Atle Wehn Hegnes, Norwegian Institute of Bioeconomy Research, Department of Economics and Society

Topic: Provenance as source of origin, but which origin? Opened thoughts around Stockfish from Lofoten as a case study


The regulation and labelling scheme for PDO, PGI and TSG was set up in Norway in 2002, modelled on corresponding systems for GIs in the European Union. This paper proposes to study the dried Stockfish from Lofoten, which is not only one of the most successful provenance food constructs in Norway[1] but also the first Norwegian product to have obtained a European Protected Geographical Indication.  Stockfish from Lofoten as a case study allow to focus on market, communication and gouvernance perspectives.

The stockfish from Lofoten is produced on the Lofoten Islands, offering climatic, geographical and cultural conditions worthy of a great “terroir” product. Already in the early Middle Ages it was a central Norwegian food, and export, product. By focusing on this particular PGI product we will emphasize the role of the market’s actors in the construction of an official geographical indication. Moreover this paper will provide a reflection on the relationship between all agents participating in the visibility and acknowledgement of provenance food, including local stakeholders, producers and state regulations. Although each example of provenance food is particular, and go through its own cultural adaptation work influenced by cultural, market or institutional frames, the PGI Stockfish from Lofoten is an interesting case to open a discussion and a common reflection on provenance foods (and especially to reflect upon the concept of provenance) and their potential positive impacts on local, regional or “national food economies and on national biodiversity indicators.”

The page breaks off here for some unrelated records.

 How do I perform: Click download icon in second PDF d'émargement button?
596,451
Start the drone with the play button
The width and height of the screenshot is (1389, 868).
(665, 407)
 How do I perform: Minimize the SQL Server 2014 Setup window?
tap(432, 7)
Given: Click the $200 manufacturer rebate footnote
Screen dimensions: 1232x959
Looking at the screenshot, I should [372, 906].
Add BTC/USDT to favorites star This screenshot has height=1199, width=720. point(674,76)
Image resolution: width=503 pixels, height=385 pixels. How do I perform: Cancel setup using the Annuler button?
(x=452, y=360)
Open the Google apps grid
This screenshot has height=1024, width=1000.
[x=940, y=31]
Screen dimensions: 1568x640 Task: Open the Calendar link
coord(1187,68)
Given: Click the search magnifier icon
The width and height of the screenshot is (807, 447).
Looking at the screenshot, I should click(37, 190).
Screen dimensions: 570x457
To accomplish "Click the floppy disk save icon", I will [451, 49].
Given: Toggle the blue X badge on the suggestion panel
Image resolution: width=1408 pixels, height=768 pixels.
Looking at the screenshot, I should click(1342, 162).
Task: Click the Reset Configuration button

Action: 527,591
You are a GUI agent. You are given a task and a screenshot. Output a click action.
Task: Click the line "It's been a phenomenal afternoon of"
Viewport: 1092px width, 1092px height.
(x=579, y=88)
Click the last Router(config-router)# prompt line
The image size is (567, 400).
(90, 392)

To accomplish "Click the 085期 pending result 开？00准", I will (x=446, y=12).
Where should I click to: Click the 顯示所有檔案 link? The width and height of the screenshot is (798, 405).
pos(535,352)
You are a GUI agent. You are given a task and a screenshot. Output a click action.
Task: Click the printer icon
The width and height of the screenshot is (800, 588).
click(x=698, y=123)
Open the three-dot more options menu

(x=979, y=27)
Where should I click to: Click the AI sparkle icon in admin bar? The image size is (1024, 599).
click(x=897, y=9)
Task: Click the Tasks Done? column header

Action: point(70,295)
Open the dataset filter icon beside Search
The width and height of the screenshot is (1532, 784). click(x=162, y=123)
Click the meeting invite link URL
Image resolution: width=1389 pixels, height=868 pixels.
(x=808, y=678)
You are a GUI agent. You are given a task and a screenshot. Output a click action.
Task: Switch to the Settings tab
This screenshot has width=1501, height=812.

The main idea of this paper/ base for dialogue is about the meaning of provenance or origin: What is the real provenance of a fish food product?  The stockfish from Lofoten is PGI building on the fact that the product has been recognized during several centuries in several part of the worlds: Considering the cultural-historical evolution of the product, we  will highlight the governance perspective and especially the impact of institutional frames and regulations on the labelling of stockfish from Lofoten. A second point will consider the market perspective focus on the way the organization of the value chain and the stockfish from Lofoten PGI model did influence the visibility, and potential success, of the product at national and international levels.  Eventually a third point will concentrate on the communication perspective, shortly looking back at the historical evolution but mainly highlighting the way PGI and place branding are communicated to consumers, and its role in creating a “provenance” of the food.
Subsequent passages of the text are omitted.